< Home
Lesson 2: Visualizing Dataset¶
The dataset contains agricultural production table containing information about various fruit crops across different regions or administrative divisions for the year 2021. Each fruit category—such as apple, areca nut, mandarin, watermelon, peach, plum, walnut, pineapple, and passion fruit—is represented with multiple associated attributes. These attributes typically include values like Total Trees, Bearing Trees, and Production (MT), indicating the scale of cultivation and productivity for each crop. Structurally, the dataset includes 76 columns and 22 rows, where several columns are labeled as Unnamed. This suggests that the dataset was likely extracted from a formatted table (possibly a PDF or report), and the merged or multi-level headers were separated into individual columns.
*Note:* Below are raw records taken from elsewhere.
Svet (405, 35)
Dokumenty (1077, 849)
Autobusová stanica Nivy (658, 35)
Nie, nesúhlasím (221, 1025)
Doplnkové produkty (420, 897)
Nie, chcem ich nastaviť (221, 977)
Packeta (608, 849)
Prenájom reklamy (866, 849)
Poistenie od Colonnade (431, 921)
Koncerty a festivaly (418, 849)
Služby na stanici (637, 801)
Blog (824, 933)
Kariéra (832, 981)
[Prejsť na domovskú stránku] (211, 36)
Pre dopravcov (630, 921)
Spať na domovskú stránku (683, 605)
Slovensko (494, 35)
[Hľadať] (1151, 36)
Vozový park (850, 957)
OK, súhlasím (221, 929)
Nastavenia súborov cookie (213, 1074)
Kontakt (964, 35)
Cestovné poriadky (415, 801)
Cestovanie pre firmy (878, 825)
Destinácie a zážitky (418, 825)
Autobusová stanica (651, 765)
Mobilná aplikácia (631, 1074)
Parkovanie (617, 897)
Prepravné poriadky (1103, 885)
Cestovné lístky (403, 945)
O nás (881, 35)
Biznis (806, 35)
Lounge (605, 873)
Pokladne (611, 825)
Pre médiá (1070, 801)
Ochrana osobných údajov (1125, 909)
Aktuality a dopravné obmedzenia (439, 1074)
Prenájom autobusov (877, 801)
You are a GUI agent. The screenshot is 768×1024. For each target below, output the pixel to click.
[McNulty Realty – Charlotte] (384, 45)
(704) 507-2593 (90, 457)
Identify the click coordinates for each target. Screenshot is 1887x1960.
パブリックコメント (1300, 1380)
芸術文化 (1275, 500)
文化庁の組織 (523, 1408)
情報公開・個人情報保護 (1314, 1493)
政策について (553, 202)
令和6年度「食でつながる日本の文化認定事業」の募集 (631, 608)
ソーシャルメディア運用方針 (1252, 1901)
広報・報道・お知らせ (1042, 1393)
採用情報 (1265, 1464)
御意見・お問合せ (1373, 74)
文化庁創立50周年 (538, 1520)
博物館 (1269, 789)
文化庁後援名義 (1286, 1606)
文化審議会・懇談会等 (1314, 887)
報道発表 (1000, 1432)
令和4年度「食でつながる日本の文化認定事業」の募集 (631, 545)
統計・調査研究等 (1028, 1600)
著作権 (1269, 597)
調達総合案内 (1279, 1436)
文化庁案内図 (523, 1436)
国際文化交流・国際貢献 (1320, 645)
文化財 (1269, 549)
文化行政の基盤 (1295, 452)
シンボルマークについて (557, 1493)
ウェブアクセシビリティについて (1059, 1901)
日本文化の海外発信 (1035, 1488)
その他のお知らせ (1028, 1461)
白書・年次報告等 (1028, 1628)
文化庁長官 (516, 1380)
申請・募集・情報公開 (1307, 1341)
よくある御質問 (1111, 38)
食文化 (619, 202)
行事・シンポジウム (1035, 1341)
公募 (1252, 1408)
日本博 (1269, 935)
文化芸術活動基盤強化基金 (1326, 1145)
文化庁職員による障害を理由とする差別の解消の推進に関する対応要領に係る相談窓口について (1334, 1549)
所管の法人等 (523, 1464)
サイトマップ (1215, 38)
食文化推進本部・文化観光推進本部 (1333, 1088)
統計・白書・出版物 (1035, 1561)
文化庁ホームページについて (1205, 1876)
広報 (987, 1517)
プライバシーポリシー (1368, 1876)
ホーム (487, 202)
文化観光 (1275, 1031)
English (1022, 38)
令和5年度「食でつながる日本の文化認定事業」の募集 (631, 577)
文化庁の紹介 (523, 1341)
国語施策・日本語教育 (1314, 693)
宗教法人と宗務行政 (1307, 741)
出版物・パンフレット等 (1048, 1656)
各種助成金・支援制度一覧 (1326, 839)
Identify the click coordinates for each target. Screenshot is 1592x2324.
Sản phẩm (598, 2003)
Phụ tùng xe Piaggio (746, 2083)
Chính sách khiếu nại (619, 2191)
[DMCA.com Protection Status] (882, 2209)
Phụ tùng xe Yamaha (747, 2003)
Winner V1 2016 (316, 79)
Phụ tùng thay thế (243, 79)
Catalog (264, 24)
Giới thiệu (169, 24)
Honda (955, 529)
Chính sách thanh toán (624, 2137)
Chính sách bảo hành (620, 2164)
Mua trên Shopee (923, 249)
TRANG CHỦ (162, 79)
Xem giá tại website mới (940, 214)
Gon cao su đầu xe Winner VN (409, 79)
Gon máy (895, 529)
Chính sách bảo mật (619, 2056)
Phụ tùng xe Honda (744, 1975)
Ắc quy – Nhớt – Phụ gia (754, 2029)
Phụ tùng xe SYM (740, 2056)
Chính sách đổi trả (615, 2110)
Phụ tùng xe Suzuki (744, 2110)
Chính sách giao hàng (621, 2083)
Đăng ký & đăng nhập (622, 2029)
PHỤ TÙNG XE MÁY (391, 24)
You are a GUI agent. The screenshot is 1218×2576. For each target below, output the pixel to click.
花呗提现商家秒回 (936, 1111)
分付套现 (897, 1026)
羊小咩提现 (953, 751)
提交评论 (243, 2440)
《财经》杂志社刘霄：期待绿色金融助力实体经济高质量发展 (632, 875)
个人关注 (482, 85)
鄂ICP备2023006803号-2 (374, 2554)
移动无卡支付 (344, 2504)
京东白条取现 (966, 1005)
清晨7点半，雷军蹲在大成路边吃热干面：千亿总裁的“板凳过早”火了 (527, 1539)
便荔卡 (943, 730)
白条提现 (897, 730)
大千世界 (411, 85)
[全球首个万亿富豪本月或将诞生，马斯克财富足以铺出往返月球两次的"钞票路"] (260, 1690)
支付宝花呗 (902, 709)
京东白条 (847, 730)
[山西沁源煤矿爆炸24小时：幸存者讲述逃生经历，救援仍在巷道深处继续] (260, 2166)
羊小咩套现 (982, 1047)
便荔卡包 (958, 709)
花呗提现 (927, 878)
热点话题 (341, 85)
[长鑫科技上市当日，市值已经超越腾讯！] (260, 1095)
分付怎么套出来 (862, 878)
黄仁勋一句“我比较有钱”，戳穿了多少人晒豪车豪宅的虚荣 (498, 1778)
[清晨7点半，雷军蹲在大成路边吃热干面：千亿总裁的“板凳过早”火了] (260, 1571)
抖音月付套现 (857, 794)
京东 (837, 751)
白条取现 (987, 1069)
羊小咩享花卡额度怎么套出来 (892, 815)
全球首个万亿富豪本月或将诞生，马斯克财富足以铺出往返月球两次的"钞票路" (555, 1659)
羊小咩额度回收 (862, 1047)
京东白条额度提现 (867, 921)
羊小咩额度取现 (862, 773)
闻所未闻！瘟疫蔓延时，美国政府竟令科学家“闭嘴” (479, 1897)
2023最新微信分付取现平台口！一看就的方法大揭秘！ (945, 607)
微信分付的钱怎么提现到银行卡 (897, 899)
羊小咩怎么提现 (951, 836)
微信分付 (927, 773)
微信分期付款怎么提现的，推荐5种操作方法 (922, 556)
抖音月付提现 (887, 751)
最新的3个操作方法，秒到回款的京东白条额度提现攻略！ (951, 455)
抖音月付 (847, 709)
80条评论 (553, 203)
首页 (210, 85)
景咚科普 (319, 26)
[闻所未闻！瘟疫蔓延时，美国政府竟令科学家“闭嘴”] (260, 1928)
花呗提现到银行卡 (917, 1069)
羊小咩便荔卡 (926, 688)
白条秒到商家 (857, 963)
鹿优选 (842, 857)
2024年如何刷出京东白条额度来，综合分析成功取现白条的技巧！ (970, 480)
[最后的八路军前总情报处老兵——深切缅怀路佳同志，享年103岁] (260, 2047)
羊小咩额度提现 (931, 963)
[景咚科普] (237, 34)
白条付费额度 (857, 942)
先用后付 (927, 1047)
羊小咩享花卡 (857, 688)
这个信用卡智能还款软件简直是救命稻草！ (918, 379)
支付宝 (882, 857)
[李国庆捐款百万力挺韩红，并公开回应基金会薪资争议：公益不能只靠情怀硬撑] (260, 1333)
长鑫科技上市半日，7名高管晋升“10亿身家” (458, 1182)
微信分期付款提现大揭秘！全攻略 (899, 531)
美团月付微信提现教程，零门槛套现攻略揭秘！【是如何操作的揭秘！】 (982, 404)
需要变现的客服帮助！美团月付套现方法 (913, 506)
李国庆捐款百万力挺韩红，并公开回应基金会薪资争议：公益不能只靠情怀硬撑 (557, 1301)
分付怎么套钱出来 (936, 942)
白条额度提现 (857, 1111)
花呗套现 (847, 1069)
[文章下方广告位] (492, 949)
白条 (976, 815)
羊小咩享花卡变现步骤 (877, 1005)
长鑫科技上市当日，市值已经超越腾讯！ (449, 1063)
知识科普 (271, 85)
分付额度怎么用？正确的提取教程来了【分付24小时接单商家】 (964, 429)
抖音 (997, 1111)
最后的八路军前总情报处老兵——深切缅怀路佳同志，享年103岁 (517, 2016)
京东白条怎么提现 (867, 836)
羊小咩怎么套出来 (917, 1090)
The first two rows appear to contain header-like descriptors rather than actual data, showing labels for “Total Tree”, “Bearing Tree”, and “Production”. The following rows contain numeric values—often stored as text strings—representing agricultural statistics for each fruit type. Overall, the dataset provides a broad snapshot of fruit production in a specific context, likely at a national or regional level. It is valuable for analyzing patterns in crop distribution, productivity differences across fruit types, and overall agricultural output. However, due to its layout—especially the presence of many Unnamed columns—it would benefit from cleaning and restructuring before use in analysis, such as combining header rows, converting numeric strings to numbers, and properly labeling each variable.
import pandas as pd
import numpy as np
import matplotlib.pyplot as plt
import seaborn as sns
# Load data with two header rows
df = pd.read_csv("datasets/Final_report_tables_2021AS.csv", header=[0, 1], na_values=[" - ", " -", "- ", "-", ""])
# Flatten multi-index columns
crop_level = df.columns.get_level_values(0)
metric_level = df.columns.get_level_values(1)
new_columns = []
for crop, metric in zip(crop_level, metric_level):
crop = crop.strip()
metric = metric.strip()
if crop == "Watermelon":
# Watermelon has area fields instead of tree counts
new_columns.append(f"{crop}_{metric}")
else:
new_columns.append(f"{crop}_{metric}")
df.columns = new_columns
df.set_index(df.columns[0], inplace=True)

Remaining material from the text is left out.